“咳咳……”喬鳶一臉驚恐,“你給我吃了什麼?”
“爛腸毒液。”南宮嫵如實告訴她,“三日後麵沒有解藥,就會爛腸而死,喬鳶,這就是你背主的下場。”
“你……”喬鳶感覺到肚子開始隱隱作痛,連忙用手指去摳喉嚨,想要把藥水吐出來。
但怎麼還能吐得出來?
周家人的臉色都變了。
這個南宮嫵好像中邪了一樣,跟以前若判兩人。
“南宮嫵,你好惡毒的心,喬鳶好歹跟你主僕一場,你居然給她下毒藥,想要殺她滅口?”周紹榮怒喝。
“周紹榮,你們早已收買喬鳶,她是你們養的一條狗,就是讓她來汙衊我的,她的話不可信。”南宮嫵拿起喬鳶剛才戴的發簪和珠花。

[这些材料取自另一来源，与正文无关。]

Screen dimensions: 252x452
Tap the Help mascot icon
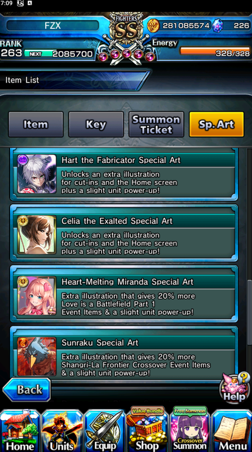coord(234,387)
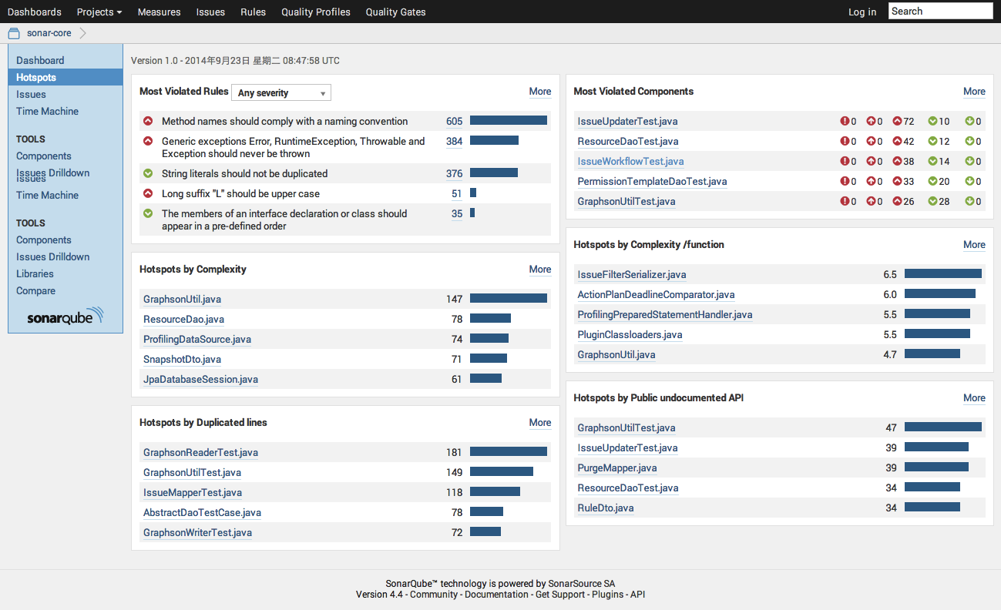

“這些首飾都是我的嫁妝,是皇家禦賜之物,上麵都印有‘禦’字樣,如今被這個賤婢偷走,還明目張膽戴在頭上。
按我朝律法,偷盜禦賜品者當斬。”
“我不是偷的。”喬鳶驚得麵色慘白,“這些東西是你送給我的,原來是想害我。”
“你不過是我隨意能打殺的一個賤婢,想害你有多的辦法,為何要送你禦賜之物?”南宮嫵冷笑。
“你不是南宮嫵。”周紹榮眼睛死死盯著她的臉。
以前的南宮嫵絕對沒有這種犀利的眼神,更沒有這樣的膽量。
他看著南宮嫵的肚子,剛生完孩子的女人都虛弱,可這個女人的力氣卻大得很,打得他的臉火辣辣的疼,覺得這個女人不是真正南宮嫵。
南宮嫵懶得理會他,收拾完喬鳶這個叛主的奴婢,將矛頭轉向另外一個仇人,柳月兒。
這個女人先是毀了原主的臉,又在今日殺死了她。
她睚眥必報,凡是傷害她的人,絕對要加倍討回來。
“噗!”喬鳶突然噴出一口鮮血,濺紅了地上的紅地毯。
“啊!”賓客們驚得後退。
“她不會是快要死了吧?”
“三日斷腸液,最多活過三日。”
“小姐,奴婢知道錯了……”喬鳶額頭冷汗直冒,手捂著絞痛的肚子,終於感覺到死亡的氣息。
她爬向南宮嫵,抓著她的裙下擺,哀求道:“小姐,給我解藥…我什麼都說……”
周征臉色一變,“來人,把這個賤婢帶下去!”
有兩個護衛進來,想要把喬鳶強行拖下去。
“小姐,奴婢所做的一切,都是世子和柳月兒指使的,奴婢是被他們逼的……”
喬鳶知道自己快死了,但衛國公府的人都冷漠地看她,一點沒有要救她的意思,心中恨極了,就把周紹榮和柳月兒做的事情都供出來。
“事情的真相原來是這樣……”
堂中賓客們又竊竊私語起來。
離霜手一甩,兩把暗器射了出去。
那兩個護衛是練家子,隻得放開喬鳶,避開那兩把暗器。
喬鳶連滾帶爬來到南宮嫵這邊。
以她剛才說的那些話,周家人不可能讓她活著,現在隻有南宮嫵能救她。
“離霜,把這個女人身上的嫁衣給本郡主扒了。”南宮嫵手指向柳月兒。
“是。”離霜上前,就要抓住柳月兒。
“南宮嫵,賤人,你想要做什麼?”周紹榮衝過來想攔下離霜。
南宮嫵早防著他,抬腳一勾。
周紹榮腳被絆到,身子不受控製往前撲,瞬間撲了一個狗吃屎。